▸ Directions
Return the records exactly as they stand, and keep the pictures out of the copy.

Data items
:::::

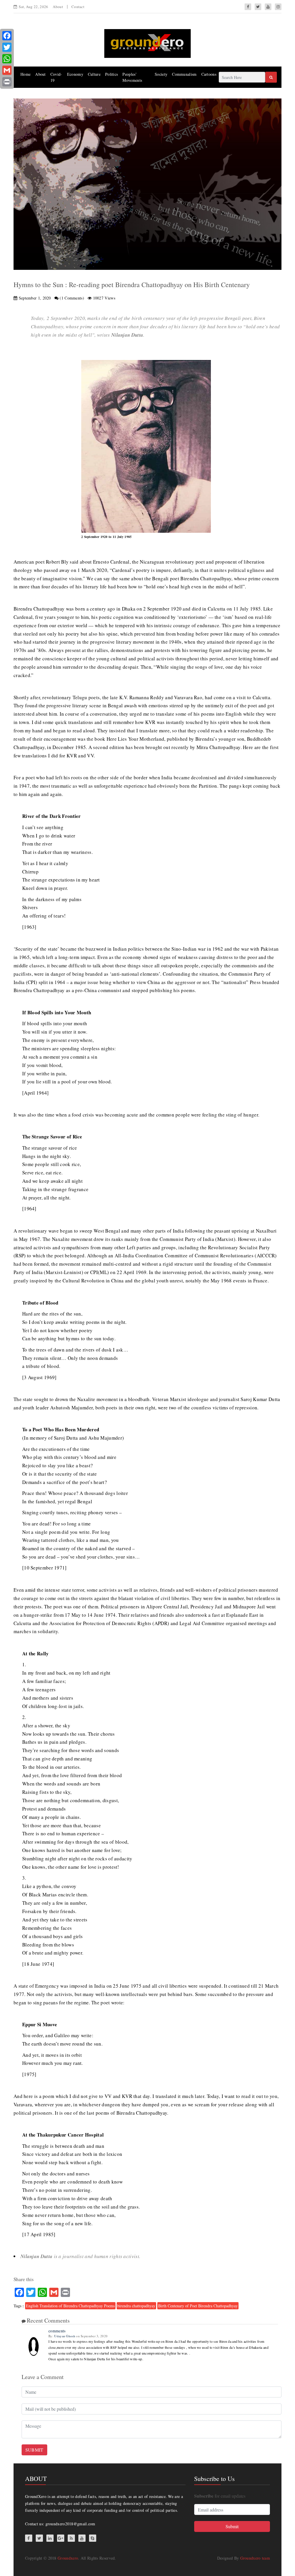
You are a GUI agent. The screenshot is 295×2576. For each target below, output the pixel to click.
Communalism (184, 74)
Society (161, 74)
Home (25, 74)
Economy (75, 74)
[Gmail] (7, 70)
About (58, 6)
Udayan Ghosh (64, 2336)
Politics (111, 74)
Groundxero (68, 2558)
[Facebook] (7, 35)
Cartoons (208, 74)
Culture (94, 74)
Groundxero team (255, 2558)
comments (56, 2331)
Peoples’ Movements (132, 77)
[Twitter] (7, 47)
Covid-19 (56, 77)
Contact (77, 6)
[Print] (7, 82)
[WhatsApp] (7, 59)
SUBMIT (34, 2450)
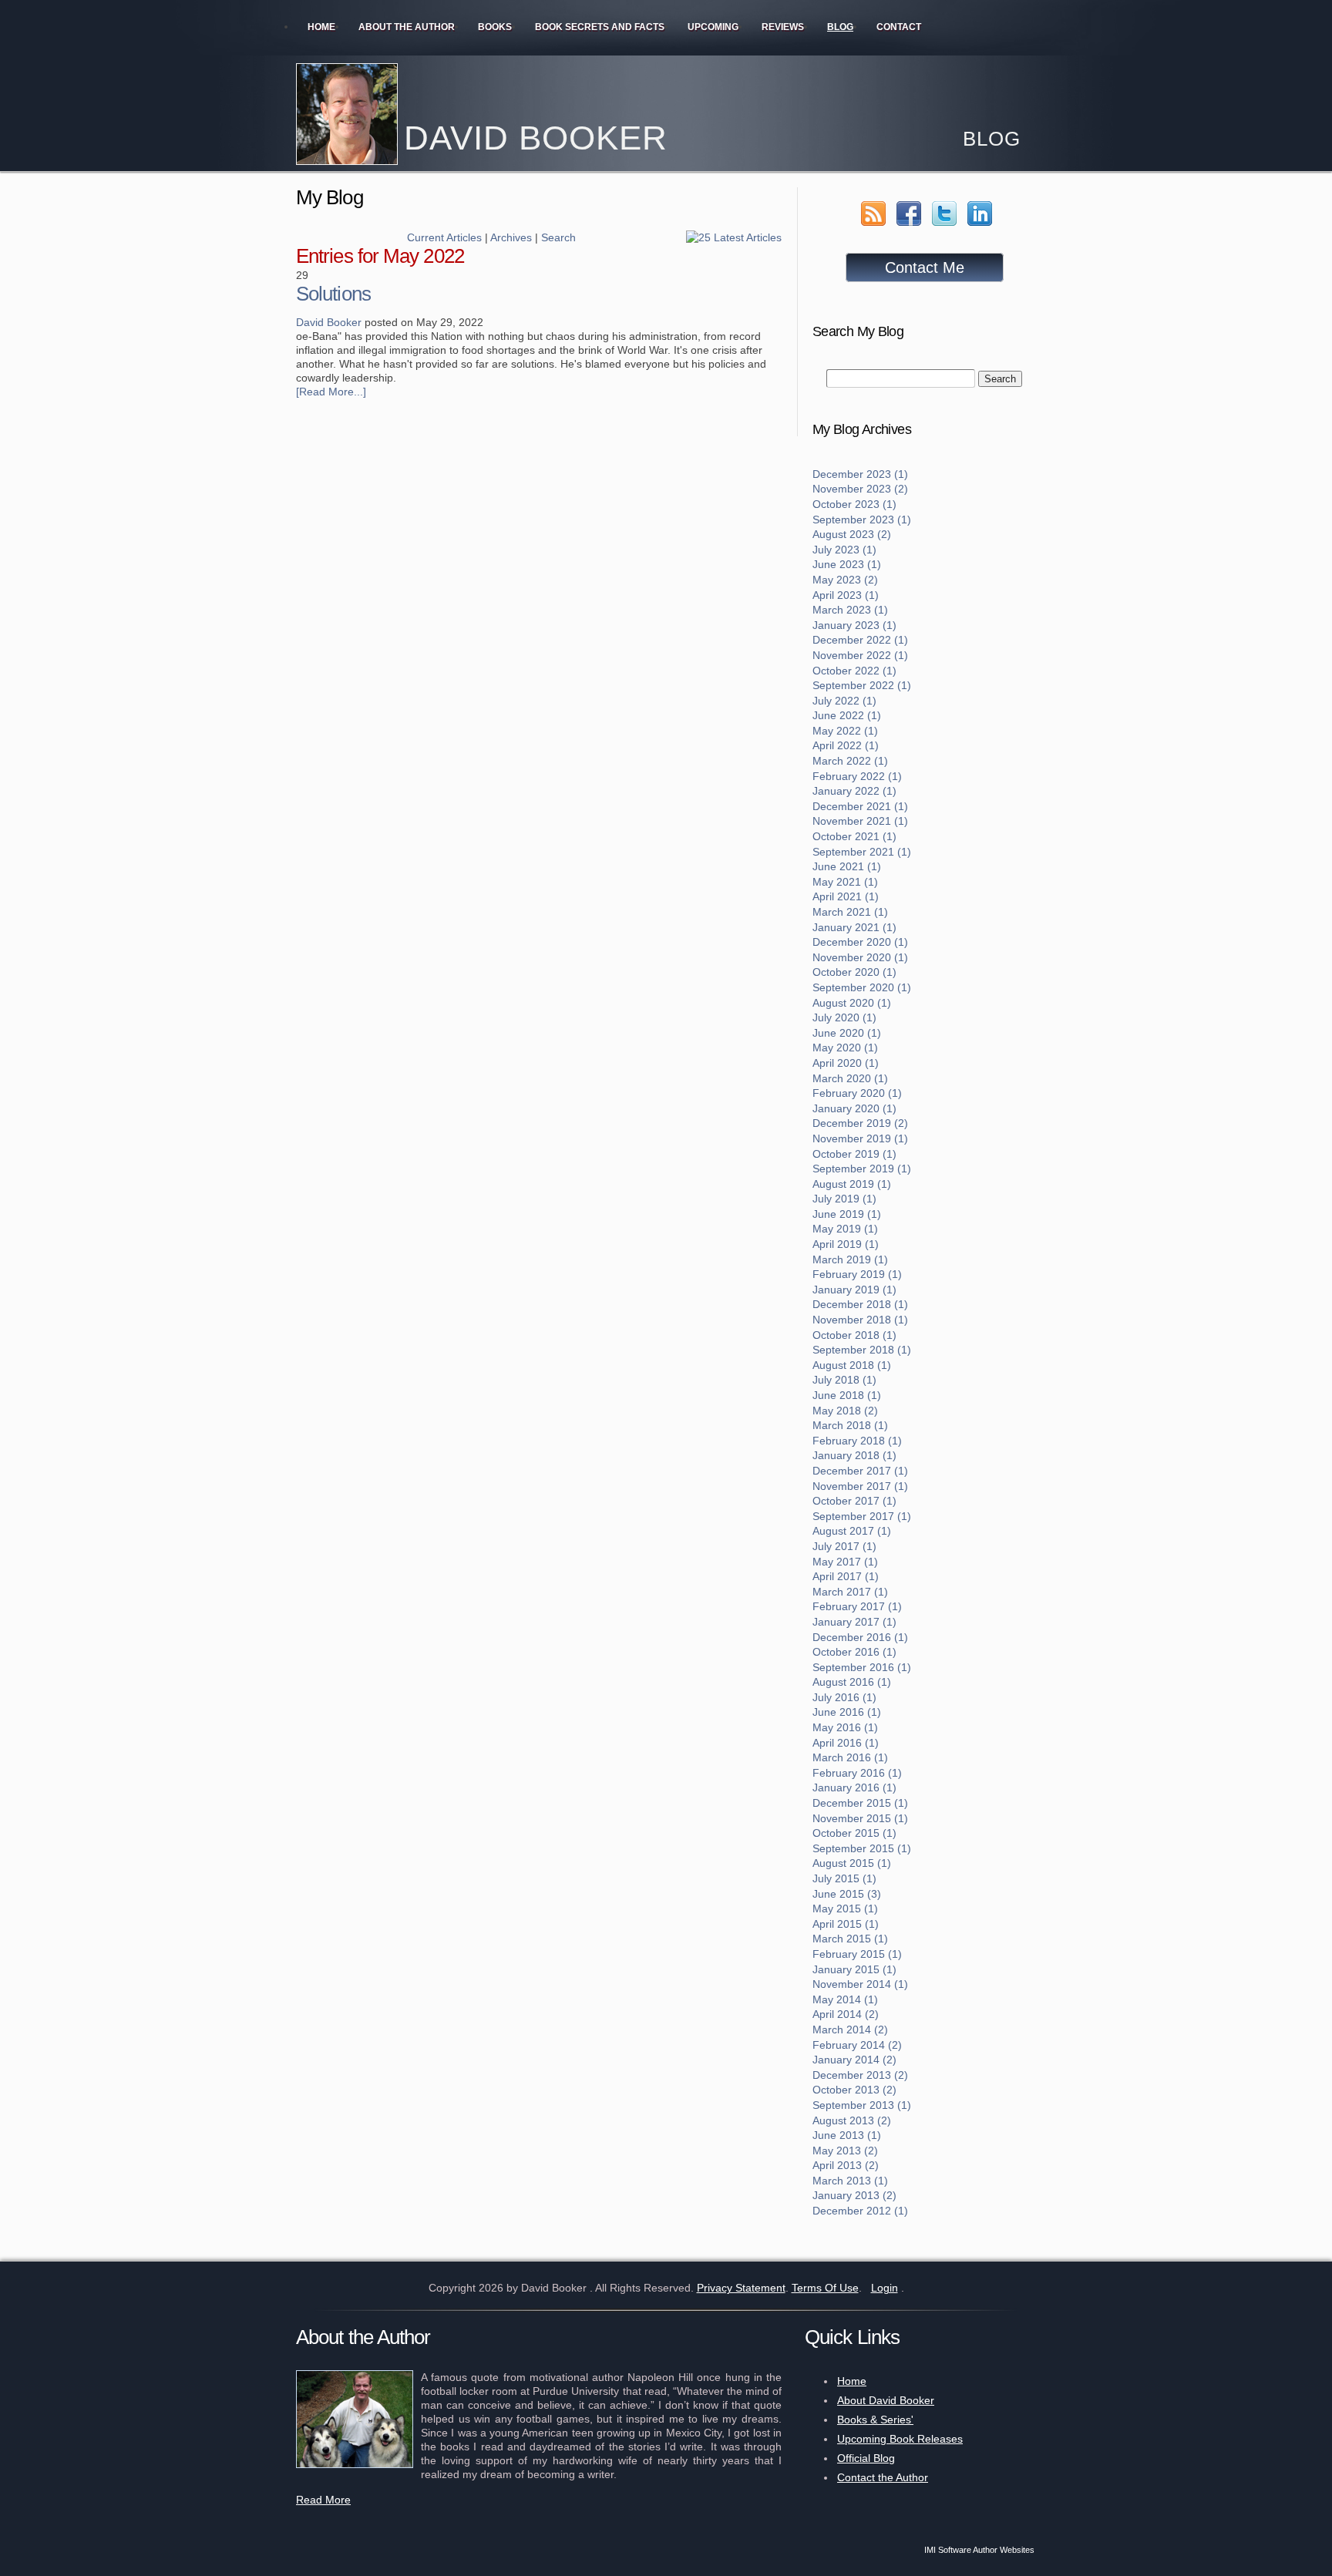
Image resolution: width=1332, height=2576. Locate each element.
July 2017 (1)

:::::

▸ Written response
You are a GUI agent. The screenshot is 295×2576. For each target below, output the pixel to click.
Communalism (184, 74)
Society (161, 74)
Home (25, 74)
Economy (75, 74)
[Gmail] (7, 70)
About (58, 6)
Udayan Ghosh (64, 2336)
Politics (111, 74)
Groundxero (68, 2558)
[Facebook] (7, 35)
Cartoons (208, 74)
Culture (94, 74)
Groundxero team (255, 2558)
comments (56, 2331)
Peoples’ Movements (132, 77)
[Twitter] (7, 47)
Covid-19 (56, 77)
Contact (77, 6)
[Print] (7, 82)
[WhatsApp] (7, 59)
SUBMIT (34, 2450)
Image resolution: width=1332, height=2576. Locate each element.
July 2017 (1)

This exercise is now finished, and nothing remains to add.